=== Задание ===
Перепишите весь материал ниже, заменив "GUI agent" на "GUI operator" и оставив всё остальное без изменений.

─── Фрагменты материала

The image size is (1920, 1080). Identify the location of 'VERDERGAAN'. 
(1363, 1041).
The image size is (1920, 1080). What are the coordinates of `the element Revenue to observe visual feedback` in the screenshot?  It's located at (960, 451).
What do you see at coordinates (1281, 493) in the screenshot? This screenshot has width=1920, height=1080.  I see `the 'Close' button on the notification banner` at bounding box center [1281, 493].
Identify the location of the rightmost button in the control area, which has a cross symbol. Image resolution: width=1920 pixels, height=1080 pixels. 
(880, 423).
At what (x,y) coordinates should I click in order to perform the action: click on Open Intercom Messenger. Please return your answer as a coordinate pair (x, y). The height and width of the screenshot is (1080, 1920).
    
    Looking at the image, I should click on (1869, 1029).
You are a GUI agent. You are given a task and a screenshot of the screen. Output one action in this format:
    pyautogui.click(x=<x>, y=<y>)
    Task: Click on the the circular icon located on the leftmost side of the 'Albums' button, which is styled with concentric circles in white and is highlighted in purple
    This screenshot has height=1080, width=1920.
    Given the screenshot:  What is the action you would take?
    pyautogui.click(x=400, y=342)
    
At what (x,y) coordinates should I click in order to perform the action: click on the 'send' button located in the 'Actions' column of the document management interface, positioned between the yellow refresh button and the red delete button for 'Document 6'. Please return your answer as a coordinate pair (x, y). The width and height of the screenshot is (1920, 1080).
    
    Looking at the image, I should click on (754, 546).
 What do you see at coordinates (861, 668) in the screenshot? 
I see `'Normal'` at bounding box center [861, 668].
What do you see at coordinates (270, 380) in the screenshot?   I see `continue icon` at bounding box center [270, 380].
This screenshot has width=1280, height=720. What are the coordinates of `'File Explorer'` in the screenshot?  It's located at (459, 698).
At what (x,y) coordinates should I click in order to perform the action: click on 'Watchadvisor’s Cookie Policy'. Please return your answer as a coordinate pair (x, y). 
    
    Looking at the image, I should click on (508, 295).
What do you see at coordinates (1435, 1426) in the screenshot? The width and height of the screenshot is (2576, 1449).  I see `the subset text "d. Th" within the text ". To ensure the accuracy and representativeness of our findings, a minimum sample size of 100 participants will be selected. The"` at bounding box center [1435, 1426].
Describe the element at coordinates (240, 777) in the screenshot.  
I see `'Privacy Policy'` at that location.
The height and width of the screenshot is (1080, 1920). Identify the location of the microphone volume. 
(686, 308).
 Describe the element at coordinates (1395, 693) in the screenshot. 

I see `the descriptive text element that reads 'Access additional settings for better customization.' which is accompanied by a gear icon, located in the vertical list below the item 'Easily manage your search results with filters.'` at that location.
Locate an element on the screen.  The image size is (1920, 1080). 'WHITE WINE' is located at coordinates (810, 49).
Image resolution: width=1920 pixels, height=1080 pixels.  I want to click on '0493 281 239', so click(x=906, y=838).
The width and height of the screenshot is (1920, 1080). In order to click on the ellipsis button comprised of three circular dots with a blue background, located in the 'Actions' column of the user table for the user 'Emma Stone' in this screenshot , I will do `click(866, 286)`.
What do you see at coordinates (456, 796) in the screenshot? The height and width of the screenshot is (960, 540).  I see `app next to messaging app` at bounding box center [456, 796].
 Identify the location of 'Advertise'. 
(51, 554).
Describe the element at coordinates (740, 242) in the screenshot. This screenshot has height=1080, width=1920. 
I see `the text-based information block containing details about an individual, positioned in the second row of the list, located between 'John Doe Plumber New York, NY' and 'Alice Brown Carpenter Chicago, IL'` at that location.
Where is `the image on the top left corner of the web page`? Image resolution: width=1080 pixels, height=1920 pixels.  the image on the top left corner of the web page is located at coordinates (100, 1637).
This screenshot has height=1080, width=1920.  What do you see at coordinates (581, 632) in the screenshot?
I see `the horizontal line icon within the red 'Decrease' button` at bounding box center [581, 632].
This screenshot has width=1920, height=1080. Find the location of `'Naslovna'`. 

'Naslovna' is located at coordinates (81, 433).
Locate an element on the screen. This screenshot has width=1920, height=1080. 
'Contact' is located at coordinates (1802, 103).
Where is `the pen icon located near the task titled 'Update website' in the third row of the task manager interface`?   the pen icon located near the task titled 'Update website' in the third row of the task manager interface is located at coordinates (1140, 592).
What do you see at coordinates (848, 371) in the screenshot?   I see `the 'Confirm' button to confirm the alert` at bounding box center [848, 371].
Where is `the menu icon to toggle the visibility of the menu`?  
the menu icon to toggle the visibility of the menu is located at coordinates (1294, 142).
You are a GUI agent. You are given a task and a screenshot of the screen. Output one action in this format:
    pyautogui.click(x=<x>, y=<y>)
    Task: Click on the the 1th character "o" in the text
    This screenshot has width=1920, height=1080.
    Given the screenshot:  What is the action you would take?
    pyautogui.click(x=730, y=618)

──────

=== Ответ к заданию ===
The image size is (1920, 1080). Identify the location of 'VERDERGAAN'. 
(1363, 1041).
The image size is (1920, 1080). What are the coordinates of `the element Revenue to observe visual feedback` in the screenshot?  It's located at (960, 451).
What do you see at coordinates (1281, 493) in the screenshot? This screenshot has width=1920, height=1080.  I see `the 'Close' button on the notification banner` at bounding box center [1281, 493].
Identify the location of the rightmost button in the control area, which has a cross symbol. Image resolution: width=1920 pixels, height=1080 pixels. 
(880, 423).
At what (x,y) coordinates should I click in order to perform the action: click on Open Intercom Messenger. Please return your answer as a coordinate pair (x, y). The height and width of the screenshot is (1080, 1920).
    
    Looking at the image, I should click on (1869, 1029).
You are a GUI operator. You are given a task and a screenshot of the screen. Output one action in this format:
    pyautogui.click(x=<x>, y=<y>)
    Task: Click on the the circular icon located on the leftmost side of the 'Albums' button, which is styled with concentric circles in white and is highlighted in purple
    This screenshot has height=1080, width=1920.
    Given the screenshot:  What is the action you would take?
    pyautogui.click(x=400, y=342)
    
At what (x,y) coordinates should I click in order to perform the action: click on the 'send' button located in the 'Actions' column of the document management interface, positioned between the yellow refresh button and the red delete button for 'Document 6'. Please return your answer as a coordinate pair (x, y). The width and height of the screenshot is (1920, 1080).
    
    Looking at the image, I should click on (754, 546).
 What do you see at coordinates (861, 668) in the screenshot? 
I see `'Normal'` at bounding box center [861, 668].
What do you see at coordinates (270, 380) in the screenshot?   I see `continue icon` at bounding box center [270, 380].
This screenshot has width=1280, height=720. What are the coordinates of `'File Explorer'` in the screenshot?  It's located at (459, 698).
At what (x,y) coordinates should I click in order to perform the action: click on 'Watchadvisor’s Cookie Policy'. Please return your answer as a coordinate pair (x, y). 
    
    Looking at the image, I should click on (508, 295).
What do you see at coordinates (1435, 1426) in the screenshot? The width and height of the screenshot is (2576, 1449).  I see `the subset text "d. Th" within the text ". To ensure the accuracy and representativeness of our findings, a minimum sample size of 100 participants will be selected. The"` at bounding box center [1435, 1426].
Describe the element at coordinates (240, 777) in the screenshot.  
I see `'Privacy Policy'` at that location.
The height and width of the screenshot is (1080, 1920). Identify the location of the microphone volume. 
(686, 308).
 Describe the element at coordinates (1395, 693) in the screenshot. 

I see `the descriptive text element that reads 'Access additional settings for better customization.' which is accompanied by a gear icon, located in the vertical list below the item 'Easily manage your search results with filters.'` at that location.
Locate an element on the screen.  The image size is (1920, 1080). 'WHITE WINE' is located at coordinates (810, 49).
Image resolution: width=1920 pixels, height=1080 pixels.  I want to click on '0493 281 239', so click(x=906, y=838).
The width and height of the screenshot is (1920, 1080). In order to click on the ellipsis button comprised of three circular dots with a blue background, located in the 'Actions' column of the user table for the user 'Emma Stone' in this screenshot , I will do `click(866, 286)`.
What do you see at coordinates (456, 796) in the screenshot? The height and width of the screenshot is (960, 540).  I see `app next to messaging app` at bounding box center [456, 796].
 Identify the location of 'Advertise'. 
(51, 554).
Describe the element at coordinates (740, 242) in the screenshot. This screenshot has height=1080, width=1920. 
I see `the text-based information block containing details about an individual, positioned in the second row of the list, located between 'John Doe Plumber New York, NY' and 'Alice Brown Carpenter Chicago, IL'` at that location.
Where is `the image on the top left corner of the web page`? Image resolution: width=1080 pixels, height=1920 pixels.  the image on the top left corner of the web page is located at coordinates (100, 1637).
This screenshot has height=1080, width=1920.  What do you see at coordinates (581, 632) in the screenshot?
I see `the horizontal line icon within the red 'Decrease' button` at bounding box center [581, 632].
This screenshot has width=1920, height=1080. Find the location of `'Naslovna'`. 

'Naslovna' is located at coordinates (81, 433).
Locate an element on the screen. This screenshot has width=1920, height=1080. 
'Contact' is located at coordinates (1802, 103).
Where is `the pen icon located near the task titled 'Update website' in the third row of the task manager interface`?   the pen icon located near the task titled 'Update website' in the third row of the task manager interface is located at coordinates (1140, 592).
What do you see at coordinates (848, 371) in the screenshot?   I see `the 'Confirm' button to confirm the alert` at bounding box center [848, 371].
Where is `the menu icon to toggle the visibility of the menu`?  
the menu icon to toggle the visibility of the menu is located at coordinates (1294, 142).
You are a GUI operator. You are given a task and a screenshot of the screen. Output one action in this format:
    pyautogui.click(x=<x>, y=<y>)
    Task: Click on the the 1th character "o" in the text
    This screenshot has width=1920, height=1080.
    Given the screenshot:  What is the action you would take?
    pyautogui.click(x=730, y=618)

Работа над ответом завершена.